■ **Entries shown**
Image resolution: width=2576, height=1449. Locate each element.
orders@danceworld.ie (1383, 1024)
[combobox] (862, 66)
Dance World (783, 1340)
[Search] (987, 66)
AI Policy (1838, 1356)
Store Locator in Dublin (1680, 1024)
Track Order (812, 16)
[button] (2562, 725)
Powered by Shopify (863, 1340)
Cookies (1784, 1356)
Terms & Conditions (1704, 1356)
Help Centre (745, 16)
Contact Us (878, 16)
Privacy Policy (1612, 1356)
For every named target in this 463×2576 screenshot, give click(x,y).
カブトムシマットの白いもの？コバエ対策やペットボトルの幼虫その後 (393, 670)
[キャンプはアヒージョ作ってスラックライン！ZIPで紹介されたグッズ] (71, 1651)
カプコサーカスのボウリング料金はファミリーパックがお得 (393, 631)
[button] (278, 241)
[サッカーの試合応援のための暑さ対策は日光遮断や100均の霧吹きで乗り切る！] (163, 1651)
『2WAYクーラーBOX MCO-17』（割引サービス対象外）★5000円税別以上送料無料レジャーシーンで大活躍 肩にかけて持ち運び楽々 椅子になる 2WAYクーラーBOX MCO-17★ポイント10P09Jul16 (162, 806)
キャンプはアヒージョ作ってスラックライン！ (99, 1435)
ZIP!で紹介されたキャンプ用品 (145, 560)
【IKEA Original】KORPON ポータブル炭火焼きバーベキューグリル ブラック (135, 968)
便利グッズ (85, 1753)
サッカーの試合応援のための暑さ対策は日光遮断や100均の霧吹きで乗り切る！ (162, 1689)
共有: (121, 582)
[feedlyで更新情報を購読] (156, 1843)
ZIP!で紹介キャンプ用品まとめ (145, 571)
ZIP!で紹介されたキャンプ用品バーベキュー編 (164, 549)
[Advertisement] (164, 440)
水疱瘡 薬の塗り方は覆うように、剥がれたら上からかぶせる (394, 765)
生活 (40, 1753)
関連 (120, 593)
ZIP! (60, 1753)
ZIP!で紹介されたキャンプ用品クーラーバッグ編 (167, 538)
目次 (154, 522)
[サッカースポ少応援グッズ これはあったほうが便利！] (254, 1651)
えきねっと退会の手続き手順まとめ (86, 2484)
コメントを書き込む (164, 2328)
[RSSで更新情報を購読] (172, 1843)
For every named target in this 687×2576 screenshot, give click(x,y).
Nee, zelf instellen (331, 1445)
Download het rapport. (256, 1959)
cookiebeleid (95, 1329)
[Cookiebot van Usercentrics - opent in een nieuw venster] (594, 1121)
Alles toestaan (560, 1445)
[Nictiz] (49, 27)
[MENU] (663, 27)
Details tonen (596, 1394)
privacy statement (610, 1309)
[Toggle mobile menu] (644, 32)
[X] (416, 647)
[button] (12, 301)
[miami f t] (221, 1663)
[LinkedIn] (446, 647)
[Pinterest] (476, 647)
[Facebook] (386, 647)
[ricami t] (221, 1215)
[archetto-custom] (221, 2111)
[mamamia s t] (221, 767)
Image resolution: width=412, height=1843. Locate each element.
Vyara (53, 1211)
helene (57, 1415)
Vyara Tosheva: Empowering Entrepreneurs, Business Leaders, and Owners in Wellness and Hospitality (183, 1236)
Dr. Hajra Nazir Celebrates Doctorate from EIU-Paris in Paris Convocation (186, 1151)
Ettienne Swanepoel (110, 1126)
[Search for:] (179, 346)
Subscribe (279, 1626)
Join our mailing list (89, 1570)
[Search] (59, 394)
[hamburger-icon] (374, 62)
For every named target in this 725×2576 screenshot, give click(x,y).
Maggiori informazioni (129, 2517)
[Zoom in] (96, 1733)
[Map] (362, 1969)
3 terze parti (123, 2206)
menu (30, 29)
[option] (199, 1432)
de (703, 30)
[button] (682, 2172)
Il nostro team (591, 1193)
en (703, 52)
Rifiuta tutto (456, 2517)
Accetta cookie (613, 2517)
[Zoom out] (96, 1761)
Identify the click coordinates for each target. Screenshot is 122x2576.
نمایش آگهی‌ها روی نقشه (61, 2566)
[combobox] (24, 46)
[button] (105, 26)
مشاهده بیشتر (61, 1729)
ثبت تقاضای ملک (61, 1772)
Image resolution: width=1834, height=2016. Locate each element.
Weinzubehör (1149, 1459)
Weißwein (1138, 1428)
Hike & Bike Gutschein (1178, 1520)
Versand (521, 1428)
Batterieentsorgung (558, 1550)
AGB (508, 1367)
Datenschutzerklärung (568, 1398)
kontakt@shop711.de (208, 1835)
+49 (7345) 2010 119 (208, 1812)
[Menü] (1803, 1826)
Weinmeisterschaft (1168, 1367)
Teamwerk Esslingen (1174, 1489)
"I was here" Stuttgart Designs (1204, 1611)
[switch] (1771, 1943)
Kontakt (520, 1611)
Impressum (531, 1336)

■ **Task**
Among the lines above, find the ones containing "Vyara" and copy them.

■ **Response below**
Vyara (53, 1211)
Vyara Tosheva: Empowering Entrepreneurs, Business Leaders, and Owners in Wellness and Hospitality (183, 1236)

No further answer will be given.